• ASSIGNMENT
In the entries below, every line that contains "browser" must be located and copied.

Dataset entries:
-=-=-=-=-
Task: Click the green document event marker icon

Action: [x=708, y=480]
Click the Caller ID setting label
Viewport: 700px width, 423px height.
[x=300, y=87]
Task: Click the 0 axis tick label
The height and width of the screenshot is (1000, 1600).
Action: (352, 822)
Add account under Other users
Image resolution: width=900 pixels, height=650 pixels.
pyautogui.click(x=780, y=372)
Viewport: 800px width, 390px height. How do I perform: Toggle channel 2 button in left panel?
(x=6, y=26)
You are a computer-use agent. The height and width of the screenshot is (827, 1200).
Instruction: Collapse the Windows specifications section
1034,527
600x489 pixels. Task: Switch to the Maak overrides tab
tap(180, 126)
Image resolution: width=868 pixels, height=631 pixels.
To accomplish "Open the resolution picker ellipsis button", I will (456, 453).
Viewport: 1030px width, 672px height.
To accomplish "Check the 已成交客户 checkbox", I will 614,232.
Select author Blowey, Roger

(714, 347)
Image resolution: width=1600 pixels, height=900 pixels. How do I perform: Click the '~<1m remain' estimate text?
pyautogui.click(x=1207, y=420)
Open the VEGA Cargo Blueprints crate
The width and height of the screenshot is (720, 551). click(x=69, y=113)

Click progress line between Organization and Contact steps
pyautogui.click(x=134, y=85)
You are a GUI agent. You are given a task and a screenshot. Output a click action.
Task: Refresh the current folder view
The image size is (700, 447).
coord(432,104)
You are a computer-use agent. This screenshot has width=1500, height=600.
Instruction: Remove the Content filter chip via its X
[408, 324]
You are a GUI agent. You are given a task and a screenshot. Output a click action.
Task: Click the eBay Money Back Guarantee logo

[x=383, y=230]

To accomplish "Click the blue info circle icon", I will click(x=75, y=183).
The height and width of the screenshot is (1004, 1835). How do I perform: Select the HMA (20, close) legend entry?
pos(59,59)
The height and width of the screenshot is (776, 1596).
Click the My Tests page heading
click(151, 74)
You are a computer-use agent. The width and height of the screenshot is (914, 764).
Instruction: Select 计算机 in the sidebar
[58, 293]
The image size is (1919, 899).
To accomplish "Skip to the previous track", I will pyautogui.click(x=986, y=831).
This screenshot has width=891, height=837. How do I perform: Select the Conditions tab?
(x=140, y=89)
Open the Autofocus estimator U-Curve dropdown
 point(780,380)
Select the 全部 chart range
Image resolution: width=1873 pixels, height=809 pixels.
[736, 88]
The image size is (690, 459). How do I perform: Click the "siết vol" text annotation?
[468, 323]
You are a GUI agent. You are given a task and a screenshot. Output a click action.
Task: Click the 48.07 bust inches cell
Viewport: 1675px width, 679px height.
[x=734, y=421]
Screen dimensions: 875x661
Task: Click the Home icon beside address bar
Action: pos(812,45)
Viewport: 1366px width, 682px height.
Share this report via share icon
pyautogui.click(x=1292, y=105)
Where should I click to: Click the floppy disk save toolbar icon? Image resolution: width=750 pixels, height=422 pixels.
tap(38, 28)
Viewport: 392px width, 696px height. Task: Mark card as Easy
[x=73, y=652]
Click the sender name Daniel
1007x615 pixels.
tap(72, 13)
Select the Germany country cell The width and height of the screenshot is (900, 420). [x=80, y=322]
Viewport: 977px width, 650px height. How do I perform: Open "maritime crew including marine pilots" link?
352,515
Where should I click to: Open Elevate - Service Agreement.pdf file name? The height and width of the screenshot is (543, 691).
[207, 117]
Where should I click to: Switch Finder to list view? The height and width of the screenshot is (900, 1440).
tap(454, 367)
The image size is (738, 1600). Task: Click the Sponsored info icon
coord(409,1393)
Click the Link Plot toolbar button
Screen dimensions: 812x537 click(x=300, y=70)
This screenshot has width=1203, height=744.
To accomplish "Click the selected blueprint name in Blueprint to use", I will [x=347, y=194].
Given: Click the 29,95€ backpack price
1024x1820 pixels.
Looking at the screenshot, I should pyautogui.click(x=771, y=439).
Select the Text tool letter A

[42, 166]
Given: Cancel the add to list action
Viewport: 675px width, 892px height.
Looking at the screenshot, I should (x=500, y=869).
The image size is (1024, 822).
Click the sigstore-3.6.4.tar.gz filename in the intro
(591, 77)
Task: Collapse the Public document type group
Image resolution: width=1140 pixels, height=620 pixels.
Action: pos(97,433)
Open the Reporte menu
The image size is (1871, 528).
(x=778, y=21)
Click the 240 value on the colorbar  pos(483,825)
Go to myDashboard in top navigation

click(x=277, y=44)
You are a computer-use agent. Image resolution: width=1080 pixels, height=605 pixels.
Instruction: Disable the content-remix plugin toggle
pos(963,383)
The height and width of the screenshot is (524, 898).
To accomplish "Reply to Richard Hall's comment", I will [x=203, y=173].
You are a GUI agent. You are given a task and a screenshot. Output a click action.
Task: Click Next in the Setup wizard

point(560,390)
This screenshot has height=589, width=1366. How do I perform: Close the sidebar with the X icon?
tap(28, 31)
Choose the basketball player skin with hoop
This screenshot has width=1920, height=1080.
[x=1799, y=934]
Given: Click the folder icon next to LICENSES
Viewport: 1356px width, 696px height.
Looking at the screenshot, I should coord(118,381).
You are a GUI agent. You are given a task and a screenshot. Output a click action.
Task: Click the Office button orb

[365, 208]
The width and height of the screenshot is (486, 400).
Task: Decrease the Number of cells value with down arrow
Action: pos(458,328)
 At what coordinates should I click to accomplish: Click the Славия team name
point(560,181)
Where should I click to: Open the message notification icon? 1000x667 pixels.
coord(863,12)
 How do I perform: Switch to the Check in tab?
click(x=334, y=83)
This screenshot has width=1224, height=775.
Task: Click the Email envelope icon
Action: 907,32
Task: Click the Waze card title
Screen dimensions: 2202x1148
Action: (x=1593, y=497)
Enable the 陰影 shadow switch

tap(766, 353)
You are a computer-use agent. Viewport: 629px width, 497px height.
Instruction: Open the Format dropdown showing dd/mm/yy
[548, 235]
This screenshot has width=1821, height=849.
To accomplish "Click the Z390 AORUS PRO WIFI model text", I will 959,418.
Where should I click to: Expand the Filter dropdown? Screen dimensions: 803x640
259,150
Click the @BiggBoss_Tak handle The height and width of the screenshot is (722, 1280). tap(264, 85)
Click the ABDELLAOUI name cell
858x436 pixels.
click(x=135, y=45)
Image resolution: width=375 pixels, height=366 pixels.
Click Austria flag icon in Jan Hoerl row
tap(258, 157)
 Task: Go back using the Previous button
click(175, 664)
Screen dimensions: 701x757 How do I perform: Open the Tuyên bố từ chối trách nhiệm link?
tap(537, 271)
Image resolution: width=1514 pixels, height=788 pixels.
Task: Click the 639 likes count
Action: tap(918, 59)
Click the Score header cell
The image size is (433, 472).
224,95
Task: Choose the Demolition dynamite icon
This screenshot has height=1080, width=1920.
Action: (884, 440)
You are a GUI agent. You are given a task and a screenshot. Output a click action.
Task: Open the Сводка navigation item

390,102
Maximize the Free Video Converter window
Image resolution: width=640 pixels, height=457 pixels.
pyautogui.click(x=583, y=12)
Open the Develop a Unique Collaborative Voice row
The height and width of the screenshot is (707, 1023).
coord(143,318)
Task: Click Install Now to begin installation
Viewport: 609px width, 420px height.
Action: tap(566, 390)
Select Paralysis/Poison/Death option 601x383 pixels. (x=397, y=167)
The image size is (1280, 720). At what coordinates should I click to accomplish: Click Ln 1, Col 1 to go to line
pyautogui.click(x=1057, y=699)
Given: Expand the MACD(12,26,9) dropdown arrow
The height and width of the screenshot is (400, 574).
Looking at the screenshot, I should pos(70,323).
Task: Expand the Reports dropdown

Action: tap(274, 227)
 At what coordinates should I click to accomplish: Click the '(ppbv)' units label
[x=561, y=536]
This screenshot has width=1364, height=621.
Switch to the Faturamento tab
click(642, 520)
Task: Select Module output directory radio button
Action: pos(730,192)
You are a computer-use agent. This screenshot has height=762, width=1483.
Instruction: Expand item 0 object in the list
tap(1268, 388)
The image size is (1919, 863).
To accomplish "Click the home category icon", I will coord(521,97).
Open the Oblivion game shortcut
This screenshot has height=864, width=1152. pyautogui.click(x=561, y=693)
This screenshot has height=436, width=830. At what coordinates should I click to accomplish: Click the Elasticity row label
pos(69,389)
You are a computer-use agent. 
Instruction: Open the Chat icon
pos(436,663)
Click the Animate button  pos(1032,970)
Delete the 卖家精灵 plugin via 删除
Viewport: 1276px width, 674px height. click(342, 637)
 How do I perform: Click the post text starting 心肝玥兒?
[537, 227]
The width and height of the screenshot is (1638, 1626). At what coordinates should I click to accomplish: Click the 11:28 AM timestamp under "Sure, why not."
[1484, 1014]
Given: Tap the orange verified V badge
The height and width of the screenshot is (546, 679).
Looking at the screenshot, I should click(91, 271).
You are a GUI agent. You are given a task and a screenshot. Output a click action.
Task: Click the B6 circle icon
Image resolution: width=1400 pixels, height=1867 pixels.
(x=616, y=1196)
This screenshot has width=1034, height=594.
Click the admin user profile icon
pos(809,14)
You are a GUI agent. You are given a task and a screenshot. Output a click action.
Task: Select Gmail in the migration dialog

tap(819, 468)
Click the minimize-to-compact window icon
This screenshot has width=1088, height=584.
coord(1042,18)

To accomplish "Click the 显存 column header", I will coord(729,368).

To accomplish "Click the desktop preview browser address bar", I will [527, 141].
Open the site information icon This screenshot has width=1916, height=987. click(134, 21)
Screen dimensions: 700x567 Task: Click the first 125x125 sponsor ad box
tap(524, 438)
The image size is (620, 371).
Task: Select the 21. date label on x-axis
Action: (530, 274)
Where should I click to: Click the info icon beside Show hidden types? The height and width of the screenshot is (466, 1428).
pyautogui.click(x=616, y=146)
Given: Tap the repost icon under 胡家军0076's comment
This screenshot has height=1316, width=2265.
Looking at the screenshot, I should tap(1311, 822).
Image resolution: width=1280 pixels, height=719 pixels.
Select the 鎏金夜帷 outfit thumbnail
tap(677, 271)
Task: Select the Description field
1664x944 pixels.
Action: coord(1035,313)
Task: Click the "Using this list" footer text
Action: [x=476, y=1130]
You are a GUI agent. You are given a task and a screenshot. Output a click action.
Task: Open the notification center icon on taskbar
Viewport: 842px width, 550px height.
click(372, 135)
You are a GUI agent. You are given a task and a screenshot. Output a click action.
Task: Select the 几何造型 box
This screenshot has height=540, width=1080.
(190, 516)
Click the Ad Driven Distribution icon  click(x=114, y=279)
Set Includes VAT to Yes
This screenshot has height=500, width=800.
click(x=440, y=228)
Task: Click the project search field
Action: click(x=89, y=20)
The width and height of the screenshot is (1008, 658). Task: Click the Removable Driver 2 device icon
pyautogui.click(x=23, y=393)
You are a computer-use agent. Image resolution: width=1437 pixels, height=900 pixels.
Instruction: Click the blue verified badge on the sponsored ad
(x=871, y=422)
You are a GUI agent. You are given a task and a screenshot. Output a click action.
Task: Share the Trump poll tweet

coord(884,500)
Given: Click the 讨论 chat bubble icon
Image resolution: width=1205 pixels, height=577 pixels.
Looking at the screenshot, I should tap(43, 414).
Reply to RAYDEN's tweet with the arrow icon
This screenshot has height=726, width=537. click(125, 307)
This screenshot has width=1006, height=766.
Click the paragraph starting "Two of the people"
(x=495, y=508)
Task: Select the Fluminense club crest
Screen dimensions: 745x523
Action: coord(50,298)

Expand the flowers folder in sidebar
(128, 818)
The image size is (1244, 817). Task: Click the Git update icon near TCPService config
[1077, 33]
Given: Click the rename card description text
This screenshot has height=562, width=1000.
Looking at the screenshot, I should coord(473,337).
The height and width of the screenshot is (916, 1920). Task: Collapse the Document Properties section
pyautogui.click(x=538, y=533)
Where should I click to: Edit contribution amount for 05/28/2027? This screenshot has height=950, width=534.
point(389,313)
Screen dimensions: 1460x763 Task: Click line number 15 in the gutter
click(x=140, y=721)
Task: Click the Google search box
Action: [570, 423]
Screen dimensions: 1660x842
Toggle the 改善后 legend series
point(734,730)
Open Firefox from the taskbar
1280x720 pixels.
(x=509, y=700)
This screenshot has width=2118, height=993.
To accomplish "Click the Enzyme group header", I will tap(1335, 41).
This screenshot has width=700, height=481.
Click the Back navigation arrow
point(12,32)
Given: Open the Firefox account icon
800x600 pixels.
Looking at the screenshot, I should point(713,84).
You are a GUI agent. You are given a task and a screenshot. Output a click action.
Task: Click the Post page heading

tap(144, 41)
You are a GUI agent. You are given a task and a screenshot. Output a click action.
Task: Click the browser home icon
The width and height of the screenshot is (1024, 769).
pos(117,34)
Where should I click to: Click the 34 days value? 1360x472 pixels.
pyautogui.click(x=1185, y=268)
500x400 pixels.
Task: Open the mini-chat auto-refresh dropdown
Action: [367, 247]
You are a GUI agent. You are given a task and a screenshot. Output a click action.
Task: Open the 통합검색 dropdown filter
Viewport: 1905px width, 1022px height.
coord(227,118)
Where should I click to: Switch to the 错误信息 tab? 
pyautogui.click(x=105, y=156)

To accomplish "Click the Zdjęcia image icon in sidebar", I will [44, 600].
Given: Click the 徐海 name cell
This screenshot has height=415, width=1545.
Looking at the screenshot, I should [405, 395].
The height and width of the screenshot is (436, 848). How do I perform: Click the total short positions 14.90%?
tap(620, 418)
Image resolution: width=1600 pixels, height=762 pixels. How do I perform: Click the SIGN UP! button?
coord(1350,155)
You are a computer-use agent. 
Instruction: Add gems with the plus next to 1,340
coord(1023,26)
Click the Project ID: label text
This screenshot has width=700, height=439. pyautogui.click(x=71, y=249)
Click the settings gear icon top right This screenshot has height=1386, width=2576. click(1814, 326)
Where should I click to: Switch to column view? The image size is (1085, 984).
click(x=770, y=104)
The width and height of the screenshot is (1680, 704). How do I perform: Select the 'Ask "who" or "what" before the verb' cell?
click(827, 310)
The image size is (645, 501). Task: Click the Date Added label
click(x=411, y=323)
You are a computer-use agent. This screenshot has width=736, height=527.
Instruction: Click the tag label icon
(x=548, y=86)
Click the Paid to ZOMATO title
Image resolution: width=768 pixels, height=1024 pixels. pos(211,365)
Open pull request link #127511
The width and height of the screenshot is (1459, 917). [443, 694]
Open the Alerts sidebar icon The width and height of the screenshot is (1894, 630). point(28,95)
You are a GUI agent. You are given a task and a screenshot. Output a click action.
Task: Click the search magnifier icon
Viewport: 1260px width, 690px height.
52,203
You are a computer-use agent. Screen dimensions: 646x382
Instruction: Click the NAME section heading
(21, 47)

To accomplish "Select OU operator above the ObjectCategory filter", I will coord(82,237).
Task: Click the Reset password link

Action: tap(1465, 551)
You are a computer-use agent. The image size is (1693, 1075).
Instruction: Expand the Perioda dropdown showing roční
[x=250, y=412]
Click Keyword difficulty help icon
-=-=-=-=-
• TASK ANSWER
To accomplish "Click the desktop preview browser address bar", I will [527, 141].
Task: Click the browser home icon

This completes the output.